Revisiting the Badge Number - Production Number Correlation Problem

tinyman392 · Feb 9, 2020

So it's been stated that the Civic Type R badge numbers seem to be assigned to cars randomly from the factory. This post isn't to challenge that fact, as it seems that's 100% true (from the data gathered). However, there is a statement floating around that states that the badge numbers have no correlation with production number or year. This is the area I felt were completely false. The data below shows that the badge numbers do correlate with production year and it is certainly possible to predict production year given badge number.

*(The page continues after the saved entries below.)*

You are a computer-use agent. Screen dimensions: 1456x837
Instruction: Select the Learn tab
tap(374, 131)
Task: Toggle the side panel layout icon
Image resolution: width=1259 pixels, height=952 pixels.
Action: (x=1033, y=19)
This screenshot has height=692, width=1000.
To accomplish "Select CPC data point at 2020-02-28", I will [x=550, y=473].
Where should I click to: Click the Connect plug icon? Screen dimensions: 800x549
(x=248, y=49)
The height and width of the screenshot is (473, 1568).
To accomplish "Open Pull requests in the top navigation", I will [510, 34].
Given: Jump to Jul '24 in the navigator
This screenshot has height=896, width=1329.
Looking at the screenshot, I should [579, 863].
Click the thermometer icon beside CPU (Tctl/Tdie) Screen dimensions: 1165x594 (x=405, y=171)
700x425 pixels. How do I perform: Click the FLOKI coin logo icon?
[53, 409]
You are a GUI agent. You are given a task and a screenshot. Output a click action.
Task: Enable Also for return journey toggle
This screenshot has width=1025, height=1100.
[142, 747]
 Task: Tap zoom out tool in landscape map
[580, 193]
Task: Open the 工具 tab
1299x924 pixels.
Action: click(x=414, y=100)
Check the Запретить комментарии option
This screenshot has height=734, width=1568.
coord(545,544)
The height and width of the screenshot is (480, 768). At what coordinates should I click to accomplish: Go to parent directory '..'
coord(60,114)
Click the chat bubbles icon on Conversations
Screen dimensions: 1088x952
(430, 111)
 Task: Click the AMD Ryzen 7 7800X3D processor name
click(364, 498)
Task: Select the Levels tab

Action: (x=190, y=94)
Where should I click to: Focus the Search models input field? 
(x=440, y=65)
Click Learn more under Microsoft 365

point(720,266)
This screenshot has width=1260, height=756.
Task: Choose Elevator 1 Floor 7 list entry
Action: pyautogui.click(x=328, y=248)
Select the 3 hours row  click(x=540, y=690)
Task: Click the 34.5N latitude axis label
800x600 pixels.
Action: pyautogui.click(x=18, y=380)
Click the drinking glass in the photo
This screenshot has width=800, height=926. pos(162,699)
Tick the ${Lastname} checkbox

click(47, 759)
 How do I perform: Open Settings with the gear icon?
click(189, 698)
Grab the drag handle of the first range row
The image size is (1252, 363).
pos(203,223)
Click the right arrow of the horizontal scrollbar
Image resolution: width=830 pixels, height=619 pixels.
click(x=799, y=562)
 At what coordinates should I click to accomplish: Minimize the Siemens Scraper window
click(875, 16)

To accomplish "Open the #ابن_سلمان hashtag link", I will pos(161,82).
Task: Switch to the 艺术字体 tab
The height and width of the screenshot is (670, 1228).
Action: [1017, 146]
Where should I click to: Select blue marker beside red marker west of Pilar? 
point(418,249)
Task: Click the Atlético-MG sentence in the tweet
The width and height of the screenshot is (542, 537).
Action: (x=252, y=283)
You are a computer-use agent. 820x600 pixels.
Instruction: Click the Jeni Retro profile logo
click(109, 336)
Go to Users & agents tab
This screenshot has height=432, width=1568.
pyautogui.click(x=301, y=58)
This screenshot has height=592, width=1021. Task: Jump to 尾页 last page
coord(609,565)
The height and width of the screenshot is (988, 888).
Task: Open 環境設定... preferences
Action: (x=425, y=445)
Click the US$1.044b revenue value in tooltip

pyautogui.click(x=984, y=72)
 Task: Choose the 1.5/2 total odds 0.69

So while it is impossible to predict the next badge number for production (they are chosen at random), or predict a badge number given production number, it certainly is possible to correlate badge number with year and even predict it with a good amount of accuracy.

The above paragraph is basically your tl;dr for this incredibly long post.

Background

I joined the CTR forums around March of 2018, but noticed a few things as people started posting badge numbers. The first is that all the previous badge numbers posted (mine included) seemed to be mainly < 10k with a few higher than 10k. Eventually, we began seeing numbers higher than 20k and it seemed like those numbers began flooding in in droves shortly after the first one appeared. Then eventually 30k, and again, they came in full force. We're starting to hit 40k now which seem to be trickling in pretty quickly as well. Also of note is that when we started seeing 20k numbers pop up, numbers < 20k kind of stopped showing up (or slowly began rolling off). Same thing happened when we broke that 30k barrier.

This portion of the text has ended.